What Food Labels Don't Tell You About Allergens

Most people turn to packaged food without second thought, using canned, bottled, and prepared foods to cut meal preparation time or provide a quick bite to eat. But if you have food allergies, can you really trust that the label reflects what you'll get when you open the package?

 

Labels don't disclose cross contamination

For those with food allergies, checking the ingredient list and watching for allergen warning labels becomes second nature. But what if you eat something that should be perfectly safe, and it causes a reaction? Unfortunately, this happens frequently, according to Care 2, and it's often caused by cross-contamination that the manufacturer is well aware can happen. While some food companies do disclose this possibility on their labels, the FDA does not require food manufacturers to disclose that their product is manufactured on shared equipment or may otherwise come into contact with an allergen. And to many people with food allergies or sensitivities, these trace amounts can be dangerous or even life-threatening.

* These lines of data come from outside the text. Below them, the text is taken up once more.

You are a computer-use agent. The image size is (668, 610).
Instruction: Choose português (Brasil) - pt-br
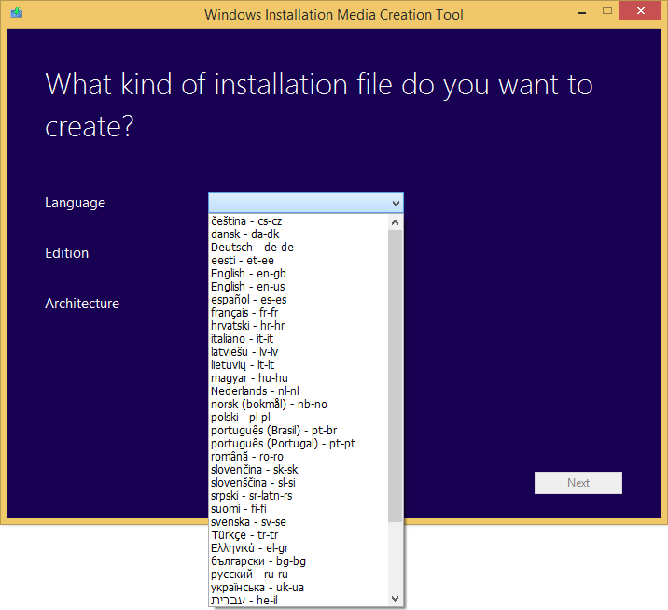[x=274, y=431]
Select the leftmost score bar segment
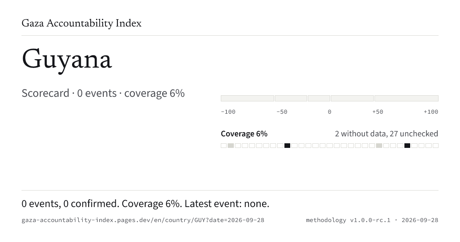The image size is (460, 242). pyautogui.click(x=247, y=98)
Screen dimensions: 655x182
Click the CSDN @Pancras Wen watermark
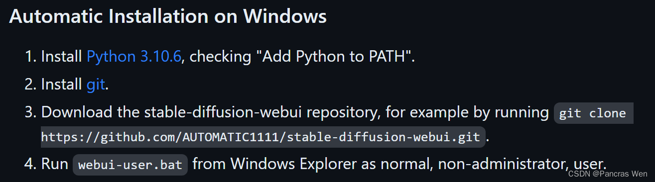[607, 174]
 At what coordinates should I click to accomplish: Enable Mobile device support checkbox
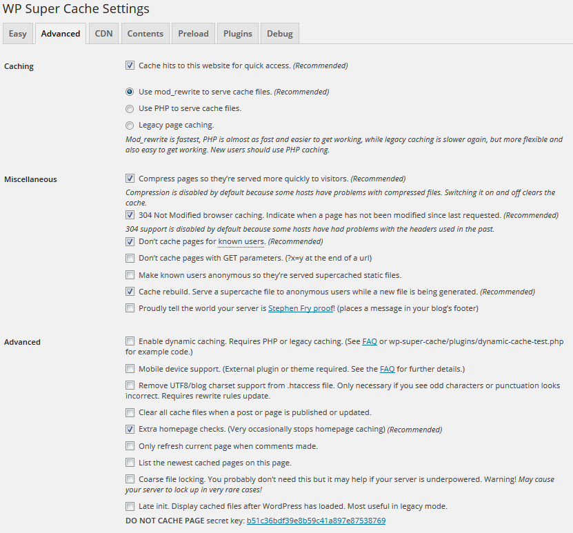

Top 8 major allergens not required to be listed

There are other problems with food labeling requirements, too, reports Care 2.. Other potential allergens not considered one of the top 8 major allergens by the FDA do not need to be listed. Corn allergies, in particular, are problematic. Most packaged foods contain corn derivatives, but labels aren't required to disclose this fact, and the presence of corn is often hidden in ingredients such as “hydrolyzed vegetable protein,” which may be made out of corn, soy, what, or dozens of other sources. Unless the source for such ingredients is one of the top eight food allergens (milk, eggs, soy, wheat, peanuts, tree nuts, fish, or shellfish), food manufacturers don't have to tell you where it came from – and they may not even know.

Ingredient listings are often vague

Unfortunately, food ingredients are often obscured by vague names like “spices” and “natural flavor.” Some of them can be gross, like 'natural coloring' derived from bugs. But some can be downright dangerous for those with food sensitivities. And, like the 'hydrolyzed vegetable protein,' food manufacturers aren't required to tell you how those ingredients are derived.

Until stricter food labeling laws become a reality, food manufacturers simply aren't required to keep consumers with food allergies in mind when designing their packaging. Have you run into problems with packaged food labels that simply aren't clear enough to give you peace of mind?